The 1996 Southland Conference baseball tournament was held from May 16 to 19, 1996 to determine the champion of the Southland Conference in the sport of college baseball for the 1996 season. The event pitted the top six finishers from the conference's regular season in a double-elimination tournament held at Fair Grounds Field in Shreveport, Louisiana. Fourth-seeded won their first championship and claimed the automatic bid to the 1996 NCAA Division I baseball tournament.

==Seeding and format==
The top six finishers from the regular season were seeded one through six. They played a double-elimination tournament.
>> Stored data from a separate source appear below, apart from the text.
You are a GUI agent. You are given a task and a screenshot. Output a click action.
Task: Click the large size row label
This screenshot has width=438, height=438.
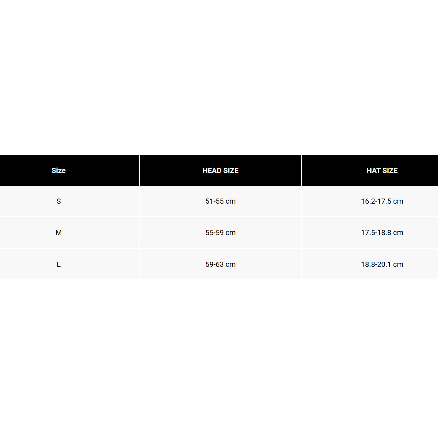pyautogui.click(x=58, y=264)

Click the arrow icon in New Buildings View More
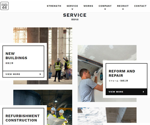[x=40, y=74]
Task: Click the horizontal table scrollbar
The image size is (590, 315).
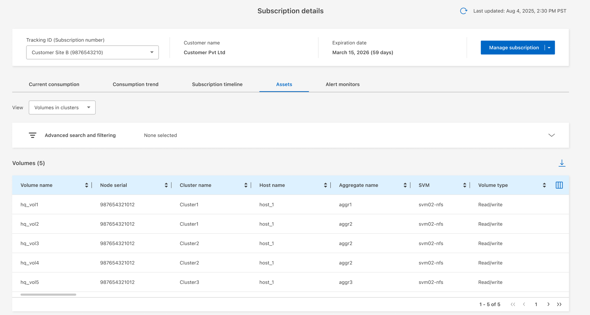Action: [x=48, y=295]
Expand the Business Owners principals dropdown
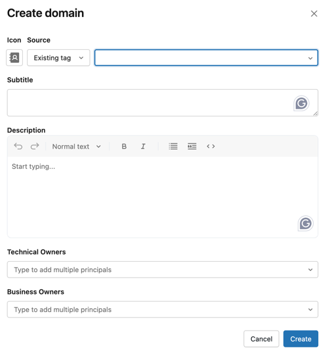 [163, 310]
| Team | W | L | T | Pct | Seed |
Louisiana Division
| Northeast Louisiana | 21 | 9 | .700 | — | 1 |
| Northwestern State | 14 | 16 | .467 | 7 | 5 |
| Nicholls State | 11 | 19 | .367 | 10 | — |
| McNeese State | 10 | 20 | .333 | 11 | — |

| Team | W | L | T | Pct | Seed |
Texas Division
| Southwest Texas State | 19 | 11 | .633 | — | 2 |
| UTSA | 17 | 13 | .567 | 2 | 3 |
| Sam Houston State | 15 | 15 | .500 | 4 | 4 |
| Texas–Arlington | 13 | 17 | .433 | 6 | 6 |

==All-Tournament Team==
The following players were named to the All-Tournament Team.

| Pos. | Name | School |
| P | Kevin Hermes | Sam Houston State |
| David Balcer | Northwestern State |
| C | Juan Navarro | Northwestern State |
| 1B | George Kellert | Northwestern State |
| 2B | Brian Gaffney | Sam Houston State |
| 3B | Fred Ortega | Northwestern State |
| SS | Ray Arrrendondo | Southwest Texas State |
| OF | Matt Schnabel | Southwest Texas State |
| Will Pearce | Northwestern State |
| Shannon Cooley | Northeast Louisiana |
| DH | Brent Bubela | Sam Houston State |

===Most Valuable Player===
Brent Bubela was named Tournament Most Valuable Player. Buebla was a designated hitter for Sam Houston State.